### Problem description
Write out the stretch of entries from the line containing "Image resolution: width=840" through the line containing "coord(929,46)", copying every line in it verbatim with both end lines included.

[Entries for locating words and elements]
####
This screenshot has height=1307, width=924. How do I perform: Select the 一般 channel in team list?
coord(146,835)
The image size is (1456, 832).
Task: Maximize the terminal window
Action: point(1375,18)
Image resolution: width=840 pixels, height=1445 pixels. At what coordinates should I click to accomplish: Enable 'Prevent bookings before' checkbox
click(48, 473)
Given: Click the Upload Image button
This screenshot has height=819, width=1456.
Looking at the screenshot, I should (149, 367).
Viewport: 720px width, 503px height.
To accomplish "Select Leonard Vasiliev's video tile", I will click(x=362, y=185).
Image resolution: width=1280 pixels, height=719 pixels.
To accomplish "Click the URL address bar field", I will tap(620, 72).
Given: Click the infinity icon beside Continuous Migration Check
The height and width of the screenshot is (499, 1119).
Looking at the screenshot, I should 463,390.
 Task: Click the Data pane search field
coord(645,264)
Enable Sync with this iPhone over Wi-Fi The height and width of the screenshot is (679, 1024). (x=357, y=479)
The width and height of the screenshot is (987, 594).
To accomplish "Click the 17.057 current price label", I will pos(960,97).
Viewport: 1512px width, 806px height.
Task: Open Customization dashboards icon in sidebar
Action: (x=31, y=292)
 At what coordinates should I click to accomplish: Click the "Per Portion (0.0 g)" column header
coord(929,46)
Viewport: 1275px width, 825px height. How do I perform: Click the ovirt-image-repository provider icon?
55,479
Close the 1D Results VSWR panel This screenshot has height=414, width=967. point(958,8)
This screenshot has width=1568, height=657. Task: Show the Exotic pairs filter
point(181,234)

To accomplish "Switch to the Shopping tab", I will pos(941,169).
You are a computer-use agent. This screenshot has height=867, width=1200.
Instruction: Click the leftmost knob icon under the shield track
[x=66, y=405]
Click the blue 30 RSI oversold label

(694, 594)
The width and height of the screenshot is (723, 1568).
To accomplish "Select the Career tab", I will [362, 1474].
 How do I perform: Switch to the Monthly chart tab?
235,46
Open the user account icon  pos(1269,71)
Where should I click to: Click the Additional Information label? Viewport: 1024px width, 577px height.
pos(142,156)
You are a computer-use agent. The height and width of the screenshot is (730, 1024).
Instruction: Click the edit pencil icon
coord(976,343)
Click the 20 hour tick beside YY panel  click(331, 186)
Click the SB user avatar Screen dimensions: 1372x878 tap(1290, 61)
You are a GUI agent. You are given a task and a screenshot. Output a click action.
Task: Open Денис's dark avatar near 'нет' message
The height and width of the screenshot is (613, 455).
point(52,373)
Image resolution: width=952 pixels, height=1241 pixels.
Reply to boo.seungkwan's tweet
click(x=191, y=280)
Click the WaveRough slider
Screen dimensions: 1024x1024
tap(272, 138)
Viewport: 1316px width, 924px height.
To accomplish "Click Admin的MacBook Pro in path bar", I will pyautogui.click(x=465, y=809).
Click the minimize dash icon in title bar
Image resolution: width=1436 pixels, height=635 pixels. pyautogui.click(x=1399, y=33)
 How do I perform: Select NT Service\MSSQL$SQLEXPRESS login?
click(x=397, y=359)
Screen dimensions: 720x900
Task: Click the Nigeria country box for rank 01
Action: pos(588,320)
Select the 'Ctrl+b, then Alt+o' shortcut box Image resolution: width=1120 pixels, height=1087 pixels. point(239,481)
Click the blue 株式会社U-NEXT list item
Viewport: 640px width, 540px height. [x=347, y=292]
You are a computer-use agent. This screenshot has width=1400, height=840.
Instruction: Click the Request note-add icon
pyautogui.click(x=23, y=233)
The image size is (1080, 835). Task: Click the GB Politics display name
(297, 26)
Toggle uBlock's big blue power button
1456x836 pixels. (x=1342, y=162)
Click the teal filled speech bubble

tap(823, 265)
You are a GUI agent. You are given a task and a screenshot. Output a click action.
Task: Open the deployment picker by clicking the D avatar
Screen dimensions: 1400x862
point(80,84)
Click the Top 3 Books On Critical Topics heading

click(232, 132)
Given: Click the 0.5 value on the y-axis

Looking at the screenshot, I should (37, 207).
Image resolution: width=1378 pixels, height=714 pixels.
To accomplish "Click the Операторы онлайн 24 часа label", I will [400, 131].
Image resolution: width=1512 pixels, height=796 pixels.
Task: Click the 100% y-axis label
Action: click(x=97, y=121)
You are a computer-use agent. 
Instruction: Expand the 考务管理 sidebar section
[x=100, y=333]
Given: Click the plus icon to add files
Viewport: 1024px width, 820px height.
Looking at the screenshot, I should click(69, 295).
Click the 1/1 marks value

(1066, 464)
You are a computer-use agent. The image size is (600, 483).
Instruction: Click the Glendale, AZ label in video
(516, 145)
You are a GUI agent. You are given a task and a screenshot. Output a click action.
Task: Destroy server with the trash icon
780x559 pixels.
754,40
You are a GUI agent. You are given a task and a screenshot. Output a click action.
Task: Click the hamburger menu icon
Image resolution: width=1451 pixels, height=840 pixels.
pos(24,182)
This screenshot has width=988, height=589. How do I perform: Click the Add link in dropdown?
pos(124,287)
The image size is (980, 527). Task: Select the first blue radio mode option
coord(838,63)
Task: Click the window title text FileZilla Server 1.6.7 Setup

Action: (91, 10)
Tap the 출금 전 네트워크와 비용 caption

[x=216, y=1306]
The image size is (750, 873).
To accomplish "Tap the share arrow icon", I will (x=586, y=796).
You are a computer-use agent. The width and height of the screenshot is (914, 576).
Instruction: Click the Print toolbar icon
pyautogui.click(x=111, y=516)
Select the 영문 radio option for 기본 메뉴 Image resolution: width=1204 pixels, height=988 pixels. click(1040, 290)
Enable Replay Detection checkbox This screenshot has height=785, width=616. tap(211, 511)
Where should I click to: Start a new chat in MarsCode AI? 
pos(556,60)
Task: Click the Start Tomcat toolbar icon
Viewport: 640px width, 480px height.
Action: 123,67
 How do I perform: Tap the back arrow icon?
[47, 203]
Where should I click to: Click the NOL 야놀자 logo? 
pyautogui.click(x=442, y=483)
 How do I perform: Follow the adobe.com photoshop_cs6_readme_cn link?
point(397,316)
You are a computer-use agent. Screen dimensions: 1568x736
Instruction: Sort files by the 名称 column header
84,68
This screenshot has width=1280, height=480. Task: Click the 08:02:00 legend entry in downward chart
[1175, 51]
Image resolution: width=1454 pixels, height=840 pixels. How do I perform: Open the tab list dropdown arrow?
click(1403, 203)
####
### Task result
Image resolution: width=840 pixels, height=1445 pixels. At what coordinates should I click to accomplish: Enable 'Prevent bookings before' checkbox
click(48, 473)
Given: Click the Upload Image button
This screenshot has height=819, width=1456.
Looking at the screenshot, I should (149, 367).
Viewport: 720px width, 503px height.
To accomplish "Select Leonard Vasiliev's video tile", I will click(x=362, y=185).
Image resolution: width=1280 pixels, height=719 pixels.
To accomplish "Click the URL address bar field", I will tap(620, 72).
Given: Click the infinity icon beside Continuous Migration Check
The height and width of the screenshot is (499, 1119).
Looking at the screenshot, I should 463,390.
 Task: Click the Data pane search field
coord(645,264)
Enable Sync with this iPhone over Wi-Fi The height and width of the screenshot is (679, 1024). (x=357, y=479)
The width and height of the screenshot is (987, 594).
To accomplish "Click the 17.057 current price label", I will pos(960,97).
Viewport: 1512px width, 806px height.
Task: Open Customization dashboards icon in sidebar
Action: (x=31, y=292)
 At what coordinates should I click to accomplish: Click the "Per Portion (0.0 g)" column header
coord(929,46)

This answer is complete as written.